Addio alle tassazioni scontate, con conseguenze immediate per le big del nostro campionato. Ma è davvero così che si tutela il Made in Italy del calcio? CosmoPolis vi spiega di cosa si tratta e come cambierà
Addio Decreto Crescita. Il calcio italiano gira forzatamente pagina e da oggi chiude definitivamente un periodo sportivo – economico che ha sotto certi versi consentito movimento tricolore di tornare competere con i massimi sistemi del pallone mondiale.
Le prime crepe, ben delineate, evidenti, sul muro del calcio tricolore erano apparse già a metà ottobre, quando il Consiglio dei Ministri, paventò la possibilità di operare un colpo di spugna alla norma che ammorbidisce la pressione fiscale sul pallone. Poi il dietro front, la parziale rinuncia sino ad oggi, con la rinnovata volontà dell’Esecutivo annullare gli sgravi fiscali per i calciatori in arrivo dall’estero già a partire dal prossimo mercato di gennaio, che avrà inizio il 2 gennaio.
Addio quindi al sogno Giurassy per il Milan e alla tentazione Hojbjerg per il Napoli di DeLa, ma occhio anche ai rinnovi milionari, che adesso, in alcuni casi non sono più così scontati. Le conseguenze per le big? Serie ed immediatamente riconducibili ai bilanci, nei quali non figureranno più quei “vantaggi fiscali” che sarebbero stati applicati anche per il prossimo anno.
Ma cos’è il Decreto Crescita? Entrato in vigore nel 2017, si tratta di un’agevolazione fiscale che consente ad un soggetto che dichiari un reddito alto e che si stabilisca, mediante lo spostamento della residenza sul territorio nazionale, di applicare a tutti i proventi derivante da fonte estera una tassa forfettaria di 100mila euro, per una durata temporale massima di quindici anni.

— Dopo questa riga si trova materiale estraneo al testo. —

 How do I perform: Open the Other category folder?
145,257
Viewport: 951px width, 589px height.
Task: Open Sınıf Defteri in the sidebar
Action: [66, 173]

In soldoni, tale provvedimento ha consentito alle società calcistiche ed ai calciatori ingenti risparmi, consentendo in alcuni casi una notevole riduzione delle imposte da versare nelle casse dello Stato, pari anche al 50%. Nello specifico, sino a ieri, i calciatori non residenti in Italia nei due anni precedenti l’acquisto, e che erano rimasti in Italia per almeno un biennio dopo l’acquisto, vedevano una tassazione sul lordo dell’ingaggio al 25% a fronte del canonico 45%.
Niente proroga, disattesa quindi la linea rossa del 29 febbraio, con quel che resta delle furono “Sette Sorelle”, gettate nel panico più totale. Lo pensa Furlani, lo ribadisce Lotito ma lo sanno bene anche gli americani del Tevere, i cinesi del Duomo ed il board della Vecchia Signora, che scendendo nei dettagli senza il Decreto Crescita, nella stagione 2023-24, avrebbero dovuto, complessivamente, versare ben 150 milioni di euro in più di tasse. Ma al di là del dato economico, immediato, e quindi più visibile, c’è da considerare la conseguenza di tale taglio, che inevitabilmente finirà con il rendere meno competitive le compagini del nostro paese, costrette a fare i conti con le agevolazioni fiscali vigenti in Francia, Olanda e Belgio, ma soprattutto con un sistema calcio, quello britannico, lontano anni luce dai nostri canoni.
Guai in vista quindi per le bigi di A, che dopo aver portato all’ombra del Colosseo Aouar e Ndicka, piuttosto che nella Città della Mole, Weah, oppure sotto il Duomo Thuram e Pavard, Pulisic, Loftus Cheek e Reijnders, convinte di poter usufruire delle agevolazioni fiscali, dovranno invece mettere mano al portafogli, adeguandosi alle nuove norme fiscali.